Wikinvest Wire

Wednesday, October 26, 2011

Netflix!

The blowup in Netflix has been epic on multiple levels and provides a great reminder for what I would call a very old lesson about investing in certain stocks. Netflix is, was and always will be a fad stock in my opinion. This can be even in the face of a very useful or convenient product but not all fad stocks have something as convenient as Netflix as their main product.

There have been a lot of these over the years of course some of which you may not even remember and at the very least you have not thought about how hot these stocks were both in price action and media attention. Do you remember how hot Snapple was once upon a time? Bottled ice tea trading like it would change our lives.

What about Andrea Electronics? Do you even remember that one? I don't recall what the product was but it went wildly parabolic in its 15 minutes. Comparator was another one from way back when. Of course there are many others as well.

The first AOL.

The nature of these tends to be the same in that there are always a lot of people who make a lot of money in these on the way up. The story is always compelling in one way or another as potentially life altering (in a good way). As I've said many times the actual internet has far exceeded the hype from the mid 1990s but it did not have the expected result on the stock market as many related stocks are trading at a fraction of their share price from 12 years ago and many others of course disappeared.

At some point for no reason (or any reason) the music just stops. Netflix is down 72% in three months which probably means the music for this one has stopped. Assuming the party is over for the stock the service is still very convenient which will always have a decent appeal (I realize subs went down a little over 800k) but maybe the future is that at some point it gets absorbed into another company or competitors come into the market offer something that, as far as the end user is concerned, is the same service.

When the music does stop people get crushed. The people getting crushed is always some combo of people who held on too long with too much and people who got in very late.

There will be stocks like this of course that come along in the future. The strategy here is quite simple which is sell some as it whizzes higher. You don't have to sell all of it but selling a 1/4 or 1/3 or 1/2 of the position every 50% or 100% or any other strategy is a good way to make sure the eventual implosion that you probably won't see coming (and good for you if you do) doesn't do you in.
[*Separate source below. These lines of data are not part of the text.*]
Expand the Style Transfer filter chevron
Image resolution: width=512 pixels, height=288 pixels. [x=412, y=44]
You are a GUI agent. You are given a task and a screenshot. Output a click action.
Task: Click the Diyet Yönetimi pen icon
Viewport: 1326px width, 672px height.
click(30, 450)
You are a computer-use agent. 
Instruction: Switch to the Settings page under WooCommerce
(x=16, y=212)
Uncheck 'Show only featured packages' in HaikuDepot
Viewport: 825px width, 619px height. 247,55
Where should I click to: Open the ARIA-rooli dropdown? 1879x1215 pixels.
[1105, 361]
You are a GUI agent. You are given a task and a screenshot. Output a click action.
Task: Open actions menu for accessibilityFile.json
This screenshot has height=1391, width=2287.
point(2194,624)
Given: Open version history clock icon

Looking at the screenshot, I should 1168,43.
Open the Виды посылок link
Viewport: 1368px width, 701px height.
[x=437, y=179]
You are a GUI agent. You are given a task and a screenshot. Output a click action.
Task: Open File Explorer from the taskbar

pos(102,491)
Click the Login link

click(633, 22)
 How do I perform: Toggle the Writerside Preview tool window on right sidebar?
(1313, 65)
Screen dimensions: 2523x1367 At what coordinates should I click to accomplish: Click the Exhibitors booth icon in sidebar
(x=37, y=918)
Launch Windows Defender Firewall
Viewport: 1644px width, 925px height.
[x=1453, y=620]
Had you tripled your original investment in NFLX and then reduced your position by selling 2/3 of your stock by virtue of making a couple of sales on the way up, then the current implosion is far less of a traumatic event.

The above example may seem ludicrous but it is far from impossible that that some stock you own goes parabolic for whatever reason making some sort of risk management prudent. If you start with the assumption that this one is not different and that rules of risk still apply then you can still do very well and not give it all back.

6 comments:

Anonymous said...

I thought aol was a fad and never thought the valuation made sense.

but what about apple? products are fantastic, but a lot of the potential is having a lock on how people will buy music, movies, books, etc. there are huge profits selling that stuff. laws can change and apple could lose the lock on distributing content to amazon or whoever.

similarly facebook has a lock on users, but if facebook screws there users by mining and selling info on the users a backlash is possible in the future.

kodak had a real product and they are gone.

THINGS WILL CHANGE

SEG

Anonymous said...

I would never own a company like this one as it is impossible to establish a valuation of it.
Having said that, it is a great service and will likely continue to exist at least in some form.

The failure is a management failure. A unique blend of arrogance and incompetency. If I were a stockholder, I would be calling for their heads.

Paul said...

Crocs (CROX) immediately comes to mind! One bad escalator trip in Japan and this fad stock got crushed...thank God for trailing stop orders.

Lots of examples out there today - CMG, PCLN, GMCR, ACOM, etc.

Anonymous said...

Companies like Netflix and AOL remind me of commentary by Ralph Wanger as he traced the history of the railroads in one of his columns.
The railroads were a major influence in changing U.S. commerce and development as they expanded rapidly in the late 1800s.
But, the vast majority of those railroads went bust.
The companies that made money were the ones which sold picks and shovels to the railroads to carry out that expansion.

Max said...

Sent to me by a friend re. Occupy Wall Street protestors:

The folks who are getting the free stuff don't like the folks who are paying for the free stuff,
because the folks who are paying for the free stuff can no longer afford to pay for both the free stuff and their own stuff.

And, the folks who are paying for the free stuff want the free stuff to stop. And the folks who are getting the free stuff want even more free stuff on top of the free stuff they are already getting!

Gadfly On The Wall said...

Netflix, like companies that are dominant in their niche (eg IBM, HP), or empires that control the known world, or individuals that can do know wrong (Madoff, Paulson), fell into the trap of arrogance; of believing that they are so good that they can raise prices or invade countries at will. Netflix' loss of subscribers and their Quikster foray shows that Netflix management made the same mistake, and therefore, well, they are paying for it. So add this to your toolbag of stock analysis .... measurement of arrogance.